**Exercise aim**
Reproduce the listing exactly, please, with every line intact.

** Opening Recorded information block **

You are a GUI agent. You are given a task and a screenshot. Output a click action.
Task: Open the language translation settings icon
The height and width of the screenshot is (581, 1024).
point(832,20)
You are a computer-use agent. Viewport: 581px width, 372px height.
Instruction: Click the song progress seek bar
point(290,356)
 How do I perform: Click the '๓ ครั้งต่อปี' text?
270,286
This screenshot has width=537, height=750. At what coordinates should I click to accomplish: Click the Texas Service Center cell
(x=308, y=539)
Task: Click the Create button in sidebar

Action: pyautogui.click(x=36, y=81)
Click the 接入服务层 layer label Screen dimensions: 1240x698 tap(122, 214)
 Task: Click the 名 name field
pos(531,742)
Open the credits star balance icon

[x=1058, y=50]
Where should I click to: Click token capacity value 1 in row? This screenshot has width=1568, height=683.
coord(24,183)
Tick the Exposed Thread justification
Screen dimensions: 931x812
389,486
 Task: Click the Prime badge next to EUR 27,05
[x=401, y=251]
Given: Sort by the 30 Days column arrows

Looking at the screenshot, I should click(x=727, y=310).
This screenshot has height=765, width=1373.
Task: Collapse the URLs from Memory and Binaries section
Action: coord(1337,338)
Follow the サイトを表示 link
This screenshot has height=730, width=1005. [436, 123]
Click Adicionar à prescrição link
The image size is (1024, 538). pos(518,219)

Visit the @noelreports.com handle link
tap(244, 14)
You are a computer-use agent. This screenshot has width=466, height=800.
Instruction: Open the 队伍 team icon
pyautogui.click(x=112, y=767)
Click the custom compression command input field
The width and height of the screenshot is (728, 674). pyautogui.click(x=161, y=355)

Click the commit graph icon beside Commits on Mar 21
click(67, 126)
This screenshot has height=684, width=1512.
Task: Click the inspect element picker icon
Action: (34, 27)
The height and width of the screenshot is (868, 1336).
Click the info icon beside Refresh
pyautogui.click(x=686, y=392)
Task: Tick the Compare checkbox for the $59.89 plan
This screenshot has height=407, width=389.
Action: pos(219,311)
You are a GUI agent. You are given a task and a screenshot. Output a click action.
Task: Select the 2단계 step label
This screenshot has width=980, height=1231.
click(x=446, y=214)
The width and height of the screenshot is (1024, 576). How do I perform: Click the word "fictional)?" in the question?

** Closing Recorded information block **

**Response below**
You are a GUI agent. You are given a task and a screenshot. Output a click action.
Task: Open the language translation settings icon
The height and width of the screenshot is (581, 1024).
point(832,20)
You are a computer-use agent. Viewport: 581px width, 372px height.
Instruction: Click the song progress seek bar
point(290,356)
 How do I perform: Click the '๓ ครั้งต่อปี' text?
270,286
This screenshot has width=537, height=750. At what coordinates should I click to accomplish: Click the Texas Service Center cell
(x=308, y=539)
Task: Click the Create button in sidebar

Action: pyautogui.click(x=36, y=81)
Click the 接入服务层 layer label Screen dimensions: 1240x698 tap(122, 214)
 Task: Click the 名 name field
pos(531,742)
Open the credits star balance icon

[x=1058, y=50]
Where should I click to: Click token capacity value 1 in row? This screenshot has width=1568, height=683.
coord(24,183)
Tick the Exposed Thread justification
Screen dimensions: 931x812
389,486
 Task: Click the Prime badge next to EUR 27,05
[x=401, y=251]
Given: Sort by the 30 Days column arrows

Looking at the screenshot, I should click(x=727, y=310).
This screenshot has height=765, width=1373.
Task: Collapse the URLs from Memory and Binaries section
Action: coord(1337,338)
Follow the サイトを表示 link
This screenshot has height=730, width=1005. [436, 123]
Click Adicionar à prescrição link
The image size is (1024, 538). pos(518,219)

Visit the @noelreports.com handle link
tap(244, 14)
You are a computer-use agent. This screenshot has width=466, height=800.
Instruction: Open the 队伍 team icon
pyautogui.click(x=112, y=767)
Click the custom compression command input field
The width and height of the screenshot is (728, 674). pyautogui.click(x=161, y=355)

Click the commit graph icon beside Commits on Mar 21
click(67, 126)
This screenshot has height=684, width=1512.
Task: Click the inspect element picker icon
Action: (34, 27)
The height and width of the screenshot is (868, 1336).
Click the info icon beside Refresh
pyautogui.click(x=686, y=392)
Task: Tick the Compare checkbox for the $59.89 plan
This screenshot has height=407, width=389.
Action: pos(219,311)
You are a GUI agent. You are given a task and a screenshot. Output a click action.
Task: Select the 2단계 step label
This screenshot has width=980, height=1231.
click(x=446, y=214)
The width and height of the screenshot is (1024, 576). How do I perform: Click the word "fictional)?" in the question?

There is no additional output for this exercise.